▶ _Exercise brief_
Your answer should be the lines below from the one holding "Instruction: Open Parts&Tools" through the one holding "Task: Select the Row Height input field", copied exactly and with nothing else.

*** Block opens ***

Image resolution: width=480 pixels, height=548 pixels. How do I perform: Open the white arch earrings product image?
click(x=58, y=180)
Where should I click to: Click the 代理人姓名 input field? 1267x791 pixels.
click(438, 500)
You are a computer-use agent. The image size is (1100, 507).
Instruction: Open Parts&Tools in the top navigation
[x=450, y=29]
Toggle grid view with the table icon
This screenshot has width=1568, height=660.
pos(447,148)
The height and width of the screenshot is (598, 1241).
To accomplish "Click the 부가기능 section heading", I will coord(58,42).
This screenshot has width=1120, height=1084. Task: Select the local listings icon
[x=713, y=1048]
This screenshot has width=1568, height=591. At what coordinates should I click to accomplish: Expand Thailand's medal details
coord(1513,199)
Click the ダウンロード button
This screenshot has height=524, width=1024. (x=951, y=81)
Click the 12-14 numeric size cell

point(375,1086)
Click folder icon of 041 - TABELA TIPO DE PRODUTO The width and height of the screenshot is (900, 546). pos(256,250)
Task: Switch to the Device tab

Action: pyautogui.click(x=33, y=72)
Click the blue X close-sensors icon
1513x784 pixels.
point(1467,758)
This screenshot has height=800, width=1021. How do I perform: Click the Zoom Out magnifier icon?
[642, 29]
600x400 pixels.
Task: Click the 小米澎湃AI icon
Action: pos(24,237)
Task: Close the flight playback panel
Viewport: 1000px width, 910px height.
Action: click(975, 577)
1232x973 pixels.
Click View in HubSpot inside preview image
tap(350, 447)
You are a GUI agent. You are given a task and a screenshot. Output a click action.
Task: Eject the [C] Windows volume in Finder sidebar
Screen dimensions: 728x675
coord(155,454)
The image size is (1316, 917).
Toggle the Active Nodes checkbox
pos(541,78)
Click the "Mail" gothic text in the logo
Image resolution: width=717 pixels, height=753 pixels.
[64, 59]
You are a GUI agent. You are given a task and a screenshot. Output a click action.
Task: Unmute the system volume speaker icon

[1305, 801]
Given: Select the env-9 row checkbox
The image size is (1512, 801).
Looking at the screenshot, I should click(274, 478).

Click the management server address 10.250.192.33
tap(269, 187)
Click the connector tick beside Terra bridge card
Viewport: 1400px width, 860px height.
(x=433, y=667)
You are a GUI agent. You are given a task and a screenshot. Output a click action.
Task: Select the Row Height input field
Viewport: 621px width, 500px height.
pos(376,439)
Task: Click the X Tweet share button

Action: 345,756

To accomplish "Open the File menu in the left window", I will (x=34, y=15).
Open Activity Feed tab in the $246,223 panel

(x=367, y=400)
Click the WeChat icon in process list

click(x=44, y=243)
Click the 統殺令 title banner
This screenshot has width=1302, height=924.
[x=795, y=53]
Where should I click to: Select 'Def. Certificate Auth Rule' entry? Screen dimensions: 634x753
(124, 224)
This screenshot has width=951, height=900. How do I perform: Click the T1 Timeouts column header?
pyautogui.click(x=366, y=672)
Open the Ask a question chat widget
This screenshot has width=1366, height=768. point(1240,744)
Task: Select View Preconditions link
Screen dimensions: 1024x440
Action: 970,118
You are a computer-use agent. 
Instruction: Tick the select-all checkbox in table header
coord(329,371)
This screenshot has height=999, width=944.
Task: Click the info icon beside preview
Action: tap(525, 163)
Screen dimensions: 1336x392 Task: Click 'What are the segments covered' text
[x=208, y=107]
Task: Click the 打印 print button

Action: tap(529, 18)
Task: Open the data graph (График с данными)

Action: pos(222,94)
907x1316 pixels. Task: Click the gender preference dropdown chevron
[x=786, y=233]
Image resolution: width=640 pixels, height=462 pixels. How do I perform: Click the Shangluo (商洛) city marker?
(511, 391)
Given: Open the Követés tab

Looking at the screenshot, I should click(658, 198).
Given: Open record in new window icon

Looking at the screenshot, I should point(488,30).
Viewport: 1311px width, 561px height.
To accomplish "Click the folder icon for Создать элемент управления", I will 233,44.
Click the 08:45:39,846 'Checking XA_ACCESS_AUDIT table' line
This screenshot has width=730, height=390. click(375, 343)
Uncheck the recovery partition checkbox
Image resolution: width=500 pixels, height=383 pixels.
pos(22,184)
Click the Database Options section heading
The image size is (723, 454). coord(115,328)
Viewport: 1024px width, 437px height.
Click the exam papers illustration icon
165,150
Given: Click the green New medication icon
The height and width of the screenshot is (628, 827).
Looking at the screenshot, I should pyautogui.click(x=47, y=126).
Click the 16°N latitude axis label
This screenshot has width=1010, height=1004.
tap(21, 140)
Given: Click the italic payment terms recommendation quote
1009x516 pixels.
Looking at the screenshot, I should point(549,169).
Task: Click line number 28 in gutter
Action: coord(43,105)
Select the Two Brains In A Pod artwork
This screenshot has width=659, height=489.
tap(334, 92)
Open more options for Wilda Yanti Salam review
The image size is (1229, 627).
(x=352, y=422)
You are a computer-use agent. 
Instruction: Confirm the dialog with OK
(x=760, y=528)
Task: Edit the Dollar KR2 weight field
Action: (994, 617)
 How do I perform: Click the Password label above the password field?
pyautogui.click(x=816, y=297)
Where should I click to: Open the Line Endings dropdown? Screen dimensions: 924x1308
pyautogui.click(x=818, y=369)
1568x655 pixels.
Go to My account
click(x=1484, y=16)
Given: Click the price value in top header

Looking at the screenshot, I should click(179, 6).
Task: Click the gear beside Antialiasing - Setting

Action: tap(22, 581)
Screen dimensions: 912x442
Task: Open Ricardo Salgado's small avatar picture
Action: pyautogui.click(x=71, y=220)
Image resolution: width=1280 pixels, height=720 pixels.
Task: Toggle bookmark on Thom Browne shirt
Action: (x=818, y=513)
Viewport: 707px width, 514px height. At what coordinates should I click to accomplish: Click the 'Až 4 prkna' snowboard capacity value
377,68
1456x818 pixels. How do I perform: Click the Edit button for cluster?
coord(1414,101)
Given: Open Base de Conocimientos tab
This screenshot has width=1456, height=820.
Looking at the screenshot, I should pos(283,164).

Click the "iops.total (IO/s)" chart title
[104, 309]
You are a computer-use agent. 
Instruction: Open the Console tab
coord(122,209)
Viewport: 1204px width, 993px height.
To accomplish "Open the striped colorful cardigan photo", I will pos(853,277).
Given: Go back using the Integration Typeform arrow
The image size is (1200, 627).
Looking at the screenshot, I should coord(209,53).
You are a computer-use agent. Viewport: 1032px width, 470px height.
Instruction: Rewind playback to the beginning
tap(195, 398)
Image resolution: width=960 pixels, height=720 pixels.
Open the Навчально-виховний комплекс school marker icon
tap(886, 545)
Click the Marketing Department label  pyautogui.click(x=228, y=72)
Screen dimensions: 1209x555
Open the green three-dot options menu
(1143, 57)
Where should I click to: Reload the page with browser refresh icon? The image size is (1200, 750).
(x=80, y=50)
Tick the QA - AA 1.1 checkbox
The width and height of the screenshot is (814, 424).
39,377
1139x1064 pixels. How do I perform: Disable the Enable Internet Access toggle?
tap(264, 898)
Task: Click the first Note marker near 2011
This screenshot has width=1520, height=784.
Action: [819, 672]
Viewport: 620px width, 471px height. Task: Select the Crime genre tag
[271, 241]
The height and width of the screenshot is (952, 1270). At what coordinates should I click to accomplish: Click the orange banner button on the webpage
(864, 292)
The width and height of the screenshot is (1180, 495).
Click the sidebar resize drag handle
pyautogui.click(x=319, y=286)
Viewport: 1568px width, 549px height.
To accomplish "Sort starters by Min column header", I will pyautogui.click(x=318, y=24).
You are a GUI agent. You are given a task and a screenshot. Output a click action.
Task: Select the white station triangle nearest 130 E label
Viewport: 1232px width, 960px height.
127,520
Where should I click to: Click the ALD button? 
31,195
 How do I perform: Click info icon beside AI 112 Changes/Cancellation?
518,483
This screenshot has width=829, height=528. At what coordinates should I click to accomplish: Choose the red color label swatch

*** Block closes ***

▶ _Response box_
Instruction: Open Parts&Tools in the top navigation
[x=450, y=29]
Toggle grid view with the table icon
This screenshot has width=1568, height=660.
pos(447,148)
The height and width of the screenshot is (598, 1241).
To accomplish "Click the 부가기능 section heading", I will coord(58,42).
This screenshot has width=1120, height=1084. Task: Select the local listings icon
[x=713, y=1048]
This screenshot has width=1568, height=591. At what coordinates should I click to accomplish: Expand Thailand's medal details
coord(1513,199)
Click the ダウンロード button
This screenshot has height=524, width=1024. (x=951, y=81)
Click the 12-14 numeric size cell

point(375,1086)
Click folder icon of 041 - TABELA TIPO DE PRODUTO The width and height of the screenshot is (900, 546). pos(256,250)
Task: Switch to the Device tab

Action: pyautogui.click(x=33, y=72)
Click the blue X close-sensors icon
1513x784 pixels.
point(1467,758)
This screenshot has height=800, width=1021. How do I perform: Click the Zoom Out magnifier icon?
[642, 29]
600x400 pixels.
Task: Click the 小米澎湃AI icon
Action: pos(24,237)
Task: Close the flight playback panel
Viewport: 1000px width, 910px height.
Action: click(975, 577)
1232x973 pixels.
Click View in HubSpot inside preview image
tap(350, 447)
You are a GUI agent. You are given a task and a screenshot. Output a click action.
Task: Eject the [C] Windows volume in Finder sidebar
Screen dimensions: 728x675
coord(155,454)
The image size is (1316, 917).
Toggle the Active Nodes checkbox
pos(541,78)
Click the "Mail" gothic text in the logo
Image resolution: width=717 pixels, height=753 pixels.
[64, 59]
You are a GUI agent. You are given a task and a screenshot. Output a click action.
Task: Unmute the system volume speaker icon

[1305, 801]
Given: Select the env-9 row checkbox
The image size is (1512, 801).
Looking at the screenshot, I should click(274, 478).

Click the management server address 10.250.192.33
tap(269, 187)
Click the connector tick beside Terra bridge card
Viewport: 1400px width, 860px height.
(x=433, y=667)
You are a GUI agent. You are given a task and a screenshot. Output a click action.
Task: Select the Row Height input field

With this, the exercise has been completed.